Brano fornito:
★ ★ ★ ★ ★ ★ ★

In generale comunque l'attribuzione è restata stabile in un grande numero di studi, anche se alcune perplessità nascevano dal sospetto di alcune forzature a voler ricondurre le opere anteriori a Giotto a schemi precostituiti e lineari, senza approfondire il reale ambiente della pittura in quei secoli. Per esempio prima di Cimabue si conoscono i nomi di pochissimi pittori, ai quali vengono riferite una gran quantità di opere; ma dall'analisi di fonti secondarie (come per esempio un archivio notarile fiorentino del Duecento) si scopre come in realtà le botteghe di pittori all'epoca avesse registrati decine e decine di maestri (nell'esempio di Firenze, presso il solo notaio principale ce n'erano registrati 118).

★ ★ ★ ★ ★ ★ ★

Record forniti:
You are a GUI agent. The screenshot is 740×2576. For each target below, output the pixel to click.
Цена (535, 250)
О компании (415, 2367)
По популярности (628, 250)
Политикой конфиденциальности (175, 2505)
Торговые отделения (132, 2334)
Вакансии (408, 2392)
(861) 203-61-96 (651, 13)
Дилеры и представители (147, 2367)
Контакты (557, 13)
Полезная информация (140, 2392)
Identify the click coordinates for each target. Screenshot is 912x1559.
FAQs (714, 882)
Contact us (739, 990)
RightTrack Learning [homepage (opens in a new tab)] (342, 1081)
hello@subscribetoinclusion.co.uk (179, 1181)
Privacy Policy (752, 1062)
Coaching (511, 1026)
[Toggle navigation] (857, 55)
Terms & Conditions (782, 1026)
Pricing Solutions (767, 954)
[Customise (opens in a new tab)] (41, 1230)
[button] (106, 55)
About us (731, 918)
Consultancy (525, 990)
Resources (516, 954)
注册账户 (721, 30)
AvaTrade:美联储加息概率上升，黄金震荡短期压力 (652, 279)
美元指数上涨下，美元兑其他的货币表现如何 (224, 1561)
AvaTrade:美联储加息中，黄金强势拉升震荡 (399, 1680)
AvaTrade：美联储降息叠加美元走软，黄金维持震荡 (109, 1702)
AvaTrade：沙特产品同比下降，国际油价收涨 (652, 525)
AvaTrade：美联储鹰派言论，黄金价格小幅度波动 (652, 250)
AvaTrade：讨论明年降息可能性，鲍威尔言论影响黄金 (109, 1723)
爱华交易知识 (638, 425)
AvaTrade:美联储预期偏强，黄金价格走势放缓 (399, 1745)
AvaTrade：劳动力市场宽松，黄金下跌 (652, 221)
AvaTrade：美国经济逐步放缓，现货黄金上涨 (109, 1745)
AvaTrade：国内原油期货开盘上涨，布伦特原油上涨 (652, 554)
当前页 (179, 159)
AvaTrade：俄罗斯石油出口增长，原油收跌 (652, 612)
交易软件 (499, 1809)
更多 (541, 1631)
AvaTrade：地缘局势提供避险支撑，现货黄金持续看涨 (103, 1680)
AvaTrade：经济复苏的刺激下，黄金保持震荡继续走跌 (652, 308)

★ ★ ★ ★ ★ ★ ★

Problema posto 1: Ricopia dal brano sull'attribuzione delle opere anteriori a Giotto il tratto che comincia con "In generale comunque" e finisce con "n'erano registrati 118).".
Problema posto 2: Nei record, riporta soltanto le righe che partono da quella contenente "Contact us (739, 990)" e arrivano a quella contenente "注册账户 (721, 30)", entrambe incluse, sostituendo "About us" con "Chi siamo" e lasciando invariato tutto il resto.
I record non hanno alcun legame con il brano.

Risposta 1:
In generale comunque l'attribuzione è restata stabile in un grande numero di studi, anche se alcune perplessità nascevano dal sospetto di alcune forzature a voler ricondurre le opere anteriori a Giotto a schemi precostituiti e lineari, senza approfondire il reale ambiente della pittura in quei secoli. Per esempio prima di Cimabue si conoscono i nomi di pochissimi pittori, ai quali vengono riferite una gran quantità di opere; ma dall'analisi di fonti secondarie (come per esempio un archivio notarile fiorentino del Duecento) si scopre come in realtà le botteghe di pittori all'epoca avesse registrati decine e decine di maestri (nell'esempio di Firenze, presso il solo notaio principale ce n'erano registrati 118).

Risposta 2:
Contact us (739, 990)
RightTrack Learning [homepage (opens in a new tab)] (342, 1081)
hello@subscribetoinclusion.co.uk (179, 1181)
Privacy Policy (752, 1062)
Coaching (511, 1026)
[Toggle navigation] (857, 55)
Terms & Conditions (782, 1026)
Pricing Solutions (767, 954)
[Customise (opens in a new tab)] (41, 1230)
[button] (106, 55)
Chi siamo (731, 918)
Consultancy (525, 990)
Resources (516, 954)
注册账户 (721, 30)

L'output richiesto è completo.